Daily Reflection from The Word Among Us (www.wau.org)


Friday, March 27, 2015

Daily Thought For March 27, 2015

No Need To Be Mediocre

Do not be content to live a mediocre Christian life: walk with determination along the path of holiness.

Pope Francis

Thursday, March 26, 2015

Daily Thought For March 26, 2015

Overcoming A Critical Spirit

Those who correct others should watch for the Holy Spirit to go ahead of them and touch a person's heart. Learn to imitate Him who reproves gently. . . .

When you become outraged over a person's fault, it is generally not "righteous indignation" but your own impatient personality expressing itself. Here is the imperfect pointing a finger at the imperfect. The more you selfishly love yourself, the more critical you will be. Self-love cannot forgive the self-love it discovers in others. Nothing is so offensive to a haughty, conceited heart as the sight of another one.


God's love, however, is full of consideration, patience, and tenderness. It leads people out of their weakness and sin one step at a time.

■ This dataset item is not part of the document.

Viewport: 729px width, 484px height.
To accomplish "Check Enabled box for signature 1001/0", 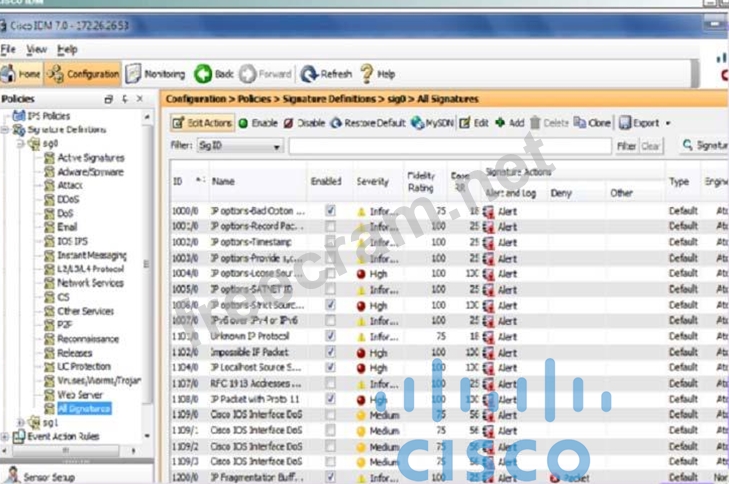I will click(x=330, y=227).
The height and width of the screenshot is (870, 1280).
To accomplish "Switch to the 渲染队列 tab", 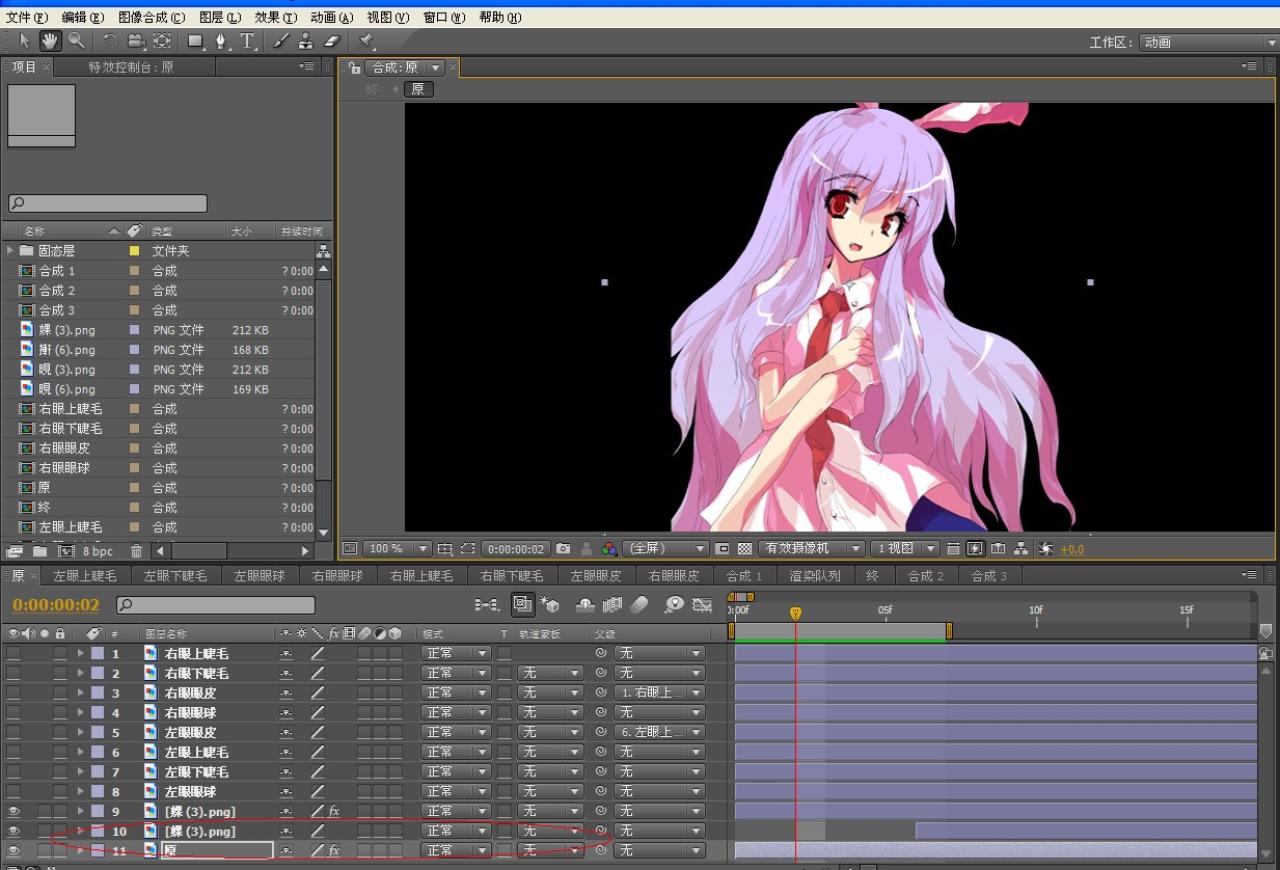I will coord(815,576).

Monsignor François Fénelon

Wednesday, March 25, 2015

Daily Thought For March 25, 2015

For Nothing Is Impossible For God

What is impossible for humans is possible for God: 'Caritas omnia sperat' - 'Love hopes for everything'. God loves and can do anything. God respects the freedom God gave to humankind but God does not hold back when freely giving graces. God's grace can be such that it overturns all obstacles and brings the calm after the storm. Let us know how to obtain powerful graces from the one who said: 'Ask and you shall receive' and 'When two or more of you are gathered in prayer, I am among you.'

Blessed Charles de Foucauld

Tuesday, March 24, 2015

Daily Thought For March 24, 2015

The Key To Happiness

You will never be happy if your happiness depends on getting solely what you want. Change the focus. Get a new center. Will what God wills, and your joy no man shall take from you. 

Venerable Servant of God Archbishop Fulton J. Sheen

Sunday, March 22, 2015

Daily Thought For March 23, 2015

Helpful Advice For Spiritual Aridity

We should resign ourselves to God's will in interior sufferings, temptations, doubts, darkness, aridity, and in all difficulties of the spiritual life. God ordinarily sends sweetness and comfort to those who begin to embrace. virtue; in order to draw them entirely from all affection for the world; but when they have grown stronger in virtue, He withdraws His sensible presence to test their love. St. Teresa says, "While we live here, we must not so much seek to enjoy God, but rather to do His will." And again: "Those who love Him, God proves with dryness and temptations." 

Hence, the soul should thank God when He caresses it with sweetness, but should not grow impatient or fret when left in desolation. Some persons, when deprived of sensible sweetness, imagine themselves abandoned by God. Then they neglect prayer and lose all that they have gained. There is no better time to exercise our resignation to God's will than the time of darkness and aridity. 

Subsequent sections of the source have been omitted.